HMRC is sending what campaigners describe as 'shocking' letters to an additional one million state pensioners as frozen tax thresholds pull more retirees into the tax net. New data for the 2023-24 tax year reveals that more than 8.16 million taxpayers are aged over 66, meaning they have reached state pension age. This marks a significant increase from 7.14 million in the previous year.
Rising Pension, Frozen Thresholds
The rise is attributed to increases in the Department for Work and Pensions (DWP) state pension while income tax thresholds remain static. The basic-rate threshold has been held at £12,570 and the higher-rate at £50,270 since 2021.
Dennis Reed, from the pension campaign group Silver Voices, commented: "These figures are no surprise. Each year the frozen lower income tax band means that more and more older people are being dragged into the tax system. By the end of this parliament the vast majority of retired people in this country will be paying tax - this is a shocking situation."
Impact on Retirees
Reed explained that most retired people are not earning income from work, so what is being taxed is the state pension and any additions such as a widows' pension or a small private or occupational pension. "Just £20 to £30 extra a month can push you into being taxed and when people are struggling anyway with the cost of living the last thing they need is to be taxed too," he added.
David Little, partner in financial planning at wealth management firm Evelyn Partners, noted: "Beyond making pension contributions, more esoteric schemes to reduce income tax include subscribing to Venture Capital Trusts and Enterprise Investment Schemes, but these are not going to be suitable for most people due to the higher risks involved."
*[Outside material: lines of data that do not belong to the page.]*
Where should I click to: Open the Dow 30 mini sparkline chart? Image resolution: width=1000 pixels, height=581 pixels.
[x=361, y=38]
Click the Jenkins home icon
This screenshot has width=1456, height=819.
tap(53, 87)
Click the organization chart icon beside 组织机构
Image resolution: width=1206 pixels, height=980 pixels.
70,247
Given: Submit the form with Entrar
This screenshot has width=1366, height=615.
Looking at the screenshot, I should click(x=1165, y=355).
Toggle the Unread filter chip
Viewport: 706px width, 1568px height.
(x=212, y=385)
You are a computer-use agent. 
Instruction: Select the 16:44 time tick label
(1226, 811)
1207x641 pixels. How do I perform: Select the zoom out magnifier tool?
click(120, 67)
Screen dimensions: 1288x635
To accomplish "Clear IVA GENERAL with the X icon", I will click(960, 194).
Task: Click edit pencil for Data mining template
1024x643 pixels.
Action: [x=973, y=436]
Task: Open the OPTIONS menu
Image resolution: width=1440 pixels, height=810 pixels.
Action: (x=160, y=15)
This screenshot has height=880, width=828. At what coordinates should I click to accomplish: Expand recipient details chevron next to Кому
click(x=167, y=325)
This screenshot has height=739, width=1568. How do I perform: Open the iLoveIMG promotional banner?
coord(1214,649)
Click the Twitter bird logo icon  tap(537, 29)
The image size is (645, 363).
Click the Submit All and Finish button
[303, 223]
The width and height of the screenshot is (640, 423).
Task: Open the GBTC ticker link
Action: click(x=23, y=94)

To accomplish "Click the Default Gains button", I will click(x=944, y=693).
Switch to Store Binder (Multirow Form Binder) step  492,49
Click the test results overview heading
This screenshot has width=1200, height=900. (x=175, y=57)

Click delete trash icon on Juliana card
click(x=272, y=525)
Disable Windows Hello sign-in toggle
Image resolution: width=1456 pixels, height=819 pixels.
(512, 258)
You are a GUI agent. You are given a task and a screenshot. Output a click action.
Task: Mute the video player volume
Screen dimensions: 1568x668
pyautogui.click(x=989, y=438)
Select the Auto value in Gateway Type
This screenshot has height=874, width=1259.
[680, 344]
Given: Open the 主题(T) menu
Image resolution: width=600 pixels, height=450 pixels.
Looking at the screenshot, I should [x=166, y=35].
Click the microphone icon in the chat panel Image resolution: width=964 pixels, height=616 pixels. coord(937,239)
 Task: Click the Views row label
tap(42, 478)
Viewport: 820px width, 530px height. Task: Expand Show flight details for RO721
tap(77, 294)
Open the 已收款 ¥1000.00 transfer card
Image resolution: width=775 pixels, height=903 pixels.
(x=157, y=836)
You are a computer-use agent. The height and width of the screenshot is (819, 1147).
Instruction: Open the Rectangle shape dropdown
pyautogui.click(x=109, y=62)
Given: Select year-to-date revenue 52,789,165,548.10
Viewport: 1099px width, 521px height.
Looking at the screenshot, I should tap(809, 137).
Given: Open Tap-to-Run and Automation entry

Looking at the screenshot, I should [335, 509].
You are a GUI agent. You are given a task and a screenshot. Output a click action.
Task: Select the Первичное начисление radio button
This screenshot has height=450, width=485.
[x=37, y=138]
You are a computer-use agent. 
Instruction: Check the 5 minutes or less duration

Little also advised: "Finally, drifting into a higher tax band will raise the rate of tax you pay on capital gains and savings interest, and also reduce your personal savings allowance, so those looking to minimise their tax burden must ensure they are sheltering savings and investments where possible in ISAs and using their annual tax exemptions. Couples can use their combined allowances strategically, especially where one is in a lower tax band for earnings."